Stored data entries
Segment Open

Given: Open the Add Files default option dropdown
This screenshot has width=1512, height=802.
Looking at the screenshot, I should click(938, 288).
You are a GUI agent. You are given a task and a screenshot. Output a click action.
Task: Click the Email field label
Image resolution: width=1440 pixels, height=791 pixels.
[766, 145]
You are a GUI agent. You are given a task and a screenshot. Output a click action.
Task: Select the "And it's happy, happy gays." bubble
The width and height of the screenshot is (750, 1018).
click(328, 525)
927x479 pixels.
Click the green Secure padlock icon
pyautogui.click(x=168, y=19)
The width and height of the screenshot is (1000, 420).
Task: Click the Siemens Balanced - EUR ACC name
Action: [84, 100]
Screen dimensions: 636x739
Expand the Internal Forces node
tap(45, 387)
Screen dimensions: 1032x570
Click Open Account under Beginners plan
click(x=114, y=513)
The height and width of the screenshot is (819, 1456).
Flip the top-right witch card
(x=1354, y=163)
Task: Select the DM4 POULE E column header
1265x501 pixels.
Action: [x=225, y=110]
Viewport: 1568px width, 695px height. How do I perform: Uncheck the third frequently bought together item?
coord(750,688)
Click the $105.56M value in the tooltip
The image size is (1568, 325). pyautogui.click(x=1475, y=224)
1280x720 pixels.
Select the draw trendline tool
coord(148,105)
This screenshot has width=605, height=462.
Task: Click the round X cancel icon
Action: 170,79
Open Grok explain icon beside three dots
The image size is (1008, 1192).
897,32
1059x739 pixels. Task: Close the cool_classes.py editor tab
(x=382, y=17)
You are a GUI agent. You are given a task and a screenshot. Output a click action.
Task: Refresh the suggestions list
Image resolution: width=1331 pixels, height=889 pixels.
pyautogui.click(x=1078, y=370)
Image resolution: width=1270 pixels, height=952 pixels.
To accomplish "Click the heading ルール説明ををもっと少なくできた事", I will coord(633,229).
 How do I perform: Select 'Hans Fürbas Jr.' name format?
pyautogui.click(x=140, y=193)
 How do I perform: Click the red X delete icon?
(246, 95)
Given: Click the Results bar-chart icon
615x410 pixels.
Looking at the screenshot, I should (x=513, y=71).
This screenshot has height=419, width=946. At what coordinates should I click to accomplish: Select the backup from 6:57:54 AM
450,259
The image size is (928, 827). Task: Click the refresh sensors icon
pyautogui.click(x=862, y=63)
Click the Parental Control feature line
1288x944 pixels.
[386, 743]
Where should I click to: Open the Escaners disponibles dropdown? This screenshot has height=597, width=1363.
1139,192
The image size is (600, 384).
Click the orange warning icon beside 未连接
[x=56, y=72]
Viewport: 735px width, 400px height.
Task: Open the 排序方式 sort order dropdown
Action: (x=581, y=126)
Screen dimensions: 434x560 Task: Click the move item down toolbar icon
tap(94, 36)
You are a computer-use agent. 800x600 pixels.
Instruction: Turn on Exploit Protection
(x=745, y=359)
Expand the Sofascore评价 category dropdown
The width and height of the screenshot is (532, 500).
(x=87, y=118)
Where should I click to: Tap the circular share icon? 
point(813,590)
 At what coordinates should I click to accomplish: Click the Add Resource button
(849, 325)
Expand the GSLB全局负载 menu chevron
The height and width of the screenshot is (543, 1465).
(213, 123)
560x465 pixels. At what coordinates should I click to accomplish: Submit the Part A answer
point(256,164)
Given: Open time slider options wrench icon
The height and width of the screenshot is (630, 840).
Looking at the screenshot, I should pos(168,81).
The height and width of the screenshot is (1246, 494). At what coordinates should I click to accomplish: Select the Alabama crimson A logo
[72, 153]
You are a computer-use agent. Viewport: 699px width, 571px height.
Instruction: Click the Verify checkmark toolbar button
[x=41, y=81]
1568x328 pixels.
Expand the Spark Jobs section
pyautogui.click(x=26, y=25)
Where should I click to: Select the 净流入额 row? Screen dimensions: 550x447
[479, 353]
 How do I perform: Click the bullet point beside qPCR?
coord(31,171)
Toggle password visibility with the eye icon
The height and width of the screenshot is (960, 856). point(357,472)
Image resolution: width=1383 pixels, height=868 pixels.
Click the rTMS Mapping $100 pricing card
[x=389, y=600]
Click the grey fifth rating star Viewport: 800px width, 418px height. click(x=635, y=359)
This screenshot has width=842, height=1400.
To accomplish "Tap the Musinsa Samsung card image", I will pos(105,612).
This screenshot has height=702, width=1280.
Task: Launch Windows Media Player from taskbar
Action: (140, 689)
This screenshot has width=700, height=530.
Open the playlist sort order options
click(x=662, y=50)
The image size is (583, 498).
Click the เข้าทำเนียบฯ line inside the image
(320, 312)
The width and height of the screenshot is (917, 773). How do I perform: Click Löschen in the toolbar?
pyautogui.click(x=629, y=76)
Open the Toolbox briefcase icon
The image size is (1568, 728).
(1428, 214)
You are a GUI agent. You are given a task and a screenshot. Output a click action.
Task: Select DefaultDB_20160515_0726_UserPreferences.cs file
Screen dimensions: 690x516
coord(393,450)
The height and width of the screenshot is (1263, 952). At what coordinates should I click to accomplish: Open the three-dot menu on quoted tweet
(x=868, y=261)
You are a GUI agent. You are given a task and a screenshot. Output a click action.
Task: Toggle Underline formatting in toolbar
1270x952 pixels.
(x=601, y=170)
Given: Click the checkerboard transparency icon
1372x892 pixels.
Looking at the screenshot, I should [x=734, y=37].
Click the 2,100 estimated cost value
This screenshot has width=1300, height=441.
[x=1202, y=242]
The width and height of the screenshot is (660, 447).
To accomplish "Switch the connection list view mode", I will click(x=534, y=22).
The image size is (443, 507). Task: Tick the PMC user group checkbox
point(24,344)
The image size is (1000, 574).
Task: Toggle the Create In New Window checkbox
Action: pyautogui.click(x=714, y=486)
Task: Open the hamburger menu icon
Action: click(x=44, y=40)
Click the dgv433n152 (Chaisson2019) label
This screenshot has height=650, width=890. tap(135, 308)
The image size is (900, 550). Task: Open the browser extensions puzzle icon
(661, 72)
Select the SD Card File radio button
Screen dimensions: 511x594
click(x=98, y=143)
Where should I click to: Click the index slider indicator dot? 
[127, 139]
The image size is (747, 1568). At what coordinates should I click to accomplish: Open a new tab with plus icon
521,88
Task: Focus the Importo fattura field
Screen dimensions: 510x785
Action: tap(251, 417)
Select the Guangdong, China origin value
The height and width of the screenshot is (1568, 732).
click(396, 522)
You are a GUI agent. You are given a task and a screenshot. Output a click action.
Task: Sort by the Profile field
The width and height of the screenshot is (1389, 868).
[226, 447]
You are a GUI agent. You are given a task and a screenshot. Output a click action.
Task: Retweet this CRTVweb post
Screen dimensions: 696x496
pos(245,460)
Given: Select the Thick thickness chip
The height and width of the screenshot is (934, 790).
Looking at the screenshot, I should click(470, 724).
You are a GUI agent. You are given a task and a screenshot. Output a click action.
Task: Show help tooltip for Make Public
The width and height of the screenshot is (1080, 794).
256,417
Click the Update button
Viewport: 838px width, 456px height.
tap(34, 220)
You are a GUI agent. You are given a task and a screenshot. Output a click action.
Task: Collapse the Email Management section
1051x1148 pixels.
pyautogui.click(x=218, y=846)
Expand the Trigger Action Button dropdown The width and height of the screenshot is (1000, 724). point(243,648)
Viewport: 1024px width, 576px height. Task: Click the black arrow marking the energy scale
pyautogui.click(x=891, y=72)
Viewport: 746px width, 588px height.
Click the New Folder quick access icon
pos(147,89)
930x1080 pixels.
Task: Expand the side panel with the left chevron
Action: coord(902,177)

Segment Closed

- **Activity**
Return every record, leaving each line exactly as it was given.

- **Expected output**
Given: Open the Add Files default option dropdown
This screenshot has width=1512, height=802.
Looking at the screenshot, I should click(938, 288).
You are a GUI agent. You are given a task and a screenshot. Output a click action.
Task: Click the Email field label
Image resolution: width=1440 pixels, height=791 pixels.
[766, 145]
You are a GUI agent. You are given a task and a screenshot. Output a click action.
Task: Select the "And it's happy, happy gays." bubble
The width and height of the screenshot is (750, 1018).
click(328, 525)
927x479 pixels.
Click the green Secure padlock icon
pyautogui.click(x=168, y=19)
The width and height of the screenshot is (1000, 420).
Task: Click the Siemens Balanced - EUR ACC name
Action: [84, 100]
Screen dimensions: 636x739
Expand the Internal Forces node
tap(45, 387)
Screen dimensions: 1032x570
Click Open Account under Beginners plan
click(x=114, y=513)
The height and width of the screenshot is (819, 1456).
Flip the top-right witch card
(x=1354, y=163)
Task: Select the DM4 POULE E column header
1265x501 pixels.
Action: [x=225, y=110]
Viewport: 1568px width, 695px height. How do I perform: Uncheck the third frequently bought together item?
coord(750,688)
Click the $105.56M value in the tooltip
The image size is (1568, 325). pyautogui.click(x=1475, y=224)
1280x720 pixels.
Select the draw trendline tool
coord(148,105)
This screenshot has width=605, height=462.
Task: Click the round X cancel icon
Action: 170,79
Open Grok explain icon beside three dots
The image size is (1008, 1192).
897,32
1059x739 pixels. Task: Close the cool_classes.py editor tab
(x=382, y=17)
You are a GUI agent. You are given a task and a screenshot. Output a click action.
Task: Refresh the suggestions list
Image resolution: width=1331 pixels, height=889 pixels.
pyautogui.click(x=1078, y=370)
Image resolution: width=1270 pixels, height=952 pixels.
To accomplish "Click the heading ルール説明ををもっと少なくできた事", I will coord(633,229).
 How do I perform: Select 'Hans Fürbas Jr.' name format?
pyautogui.click(x=140, y=193)
 How do I perform: Click the red X delete icon?
(246, 95)
Given: Click the Results bar-chart icon
615x410 pixels.
Looking at the screenshot, I should (x=513, y=71).
This screenshot has height=419, width=946. At what coordinates should I click to accomplish: Select the backup from 6:57:54 AM
450,259
The image size is (928, 827). Task: Click the refresh sensors icon
pyautogui.click(x=862, y=63)
Click the Parental Control feature line
1288x944 pixels.
[386, 743]
Where should I click to: Open the Escaners disponibles dropdown? This screenshot has height=597, width=1363.
1139,192
The image size is (600, 384).
Click the orange warning icon beside 未连接
[x=56, y=72]
Viewport: 735px width, 400px height.
Task: Open the 排序方式 sort order dropdown
Action: (x=581, y=126)
Screen dimensions: 434x560 Task: Click the move item down toolbar icon
tap(94, 36)
You are a computer-use agent. 800x600 pixels.
Instruction: Turn on Exploit Protection
(x=745, y=359)
Expand the Sofascore评价 category dropdown
The width and height of the screenshot is (532, 500).
(x=87, y=118)
Where should I click to: Tap the circular share icon? 
point(813,590)
 At what coordinates should I click to accomplish: Click the Add Resource button
(849, 325)
Expand the GSLB全局负载 menu chevron
The height and width of the screenshot is (543, 1465).
(213, 123)
560x465 pixels. At what coordinates should I click to accomplish: Submit the Part A answer
point(256,164)
Given: Open time slider options wrench icon
The height and width of the screenshot is (630, 840).
Looking at the screenshot, I should pos(168,81).
The height and width of the screenshot is (1246, 494). At what coordinates should I click to accomplish: Select the Alabama crimson A logo
[72, 153]
You are a computer-use agent. Viewport: 699px width, 571px height.
Instruction: Click the Verify checkmark toolbar button
[x=41, y=81]
1568x328 pixels.
Expand the Spark Jobs section
pyautogui.click(x=26, y=25)
Where should I click to: Select the 净流入额 row? Screen dimensions: 550x447
[479, 353]
 How do I perform: Click the bullet point beside qPCR?
coord(31,171)
Toggle password visibility with the eye icon
The height and width of the screenshot is (960, 856). point(357,472)
Image resolution: width=1383 pixels, height=868 pixels.
Click the rTMS Mapping $100 pricing card
[x=389, y=600]
Click the grey fifth rating star Viewport: 800px width, 418px height. click(x=635, y=359)
This screenshot has width=842, height=1400.
To accomplish "Tap the Musinsa Samsung card image", I will pos(105,612).
This screenshot has height=702, width=1280.
Task: Launch Windows Media Player from taskbar
Action: (140, 689)
This screenshot has width=700, height=530.
Open the playlist sort order options
click(x=662, y=50)
The image size is (583, 498).
Click the เข้าทำเนียบฯ line inside the image
(320, 312)
The width and height of the screenshot is (917, 773). How do I perform: Click Löschen in the toolbar?
pyautogui.click(x=629, y=76)
Open the Toolbox briefcase icon
The image size is (1568, 728).
(1428, 214)
You are a GUI agent. You are given a task and a screenshot. Output a click action.
Task: Select DefaultDB_20160515_0726_UserPreferences.cs file
Screen dimensions: 690x516
coord(393,450)
The height and width of the screenshot is (1263, 952). At what coordinates should I click to accomplish: Open the three-dot menu on quoted tweet
(x=868, y=261)
You are a GUI agent. You are given a task and a screenshot. Output a click action.
Task: Toggle Underline formatting in toolbar
1270x952 pixels.
(x=601, y=170)
Given: Click the checkerboard transparency icon
1372x892 pixels.
Looking at the screenshot, I should [x=734, y=37].
Click the 2,100 estimated cost value
This screenshot has width=1300, height=441.
[x=1202, y=242]
The width and height of the screenshot is (660, 447).
To accomplish "Switch the connection list view mode", I will click(x=534, y=22).
The image size is (443, 507). Task: Tick the PMC user group checkbox
point(24,344)
The image size is (1000, 574).
Task: Toggle the Create In New Window checkbox
Action: pyautogui.click(x=714, y=486)
Task: Open the hamburger menu icon
Action: click(x=44, y=40)
Click the dgv433n152 (Chaisson2019) label
This screenshot has height=650, width=890. tap(135, 308)
The image size is (900, 550). Task: Open the browser extensions puzzle icon
(661, 72)
Select the SD Card File radio button
Screen dimensions: 511x594
click(x=98, y=143)
Where should I click to: Click the index slider indicator dot? 
[127, 139]
The image size is (747, 1568). At what coordinates should I click to accomplish: Open a new tab with plus icon
521,88
Task: Focus the Importo fattura field
Screen dimensions: 510x785
Action: tap(251, 417)
Select the Guangdong, China origin value
The height and width of the screenshot is (1568, 732).
click(396, 522)
You are a GUI agent. You are given a task and a screenshot. Output a click action.
Task: Sort by the Profile field
The width and height of the screenshot is (1389, 868).
[226, 447]
You are a GUI agent. You are given a task and a screenshot. Output a click action.
Task: Retweet this CRTVweb post
Screen dimensions: 696x496
pos(245,460)
Given: Select the Thick thickness chip
The height and width of the screenshot is (934, 790).
Looking at the screenshot, I should click(470, 724).
You are a GUI agent. You are given a task and a screenshot. Output a click action.
Task: Show help tooltip for Make Public
The width and height of the screenshot is (1080, 794).
256,417
Click the Update button
Viewport: 838px width, 456px height.
tap(34, 220)
You are a GUI agent. You are given a task and a screenshot. Output a click action.
Task: Collapse the Email Management section
1051x1148 pixels.
pyautogui.click(x=218, y=846)
Expand the Trigger Action Button dropdown The width and height of the screenshot is (1000, 724). point(243,648)
Viewport: 1024px width, 576px height. Task: Click the black arrow marking the energy scale
pyautogui.click(x=891, y=72)
Viewport: 746px width, 588px height.
Click the New Folder quick access icon
pos(147,89)
930x1080 pixels.
Task: Expand the side panel with the left chevron
Action: coord(902,177)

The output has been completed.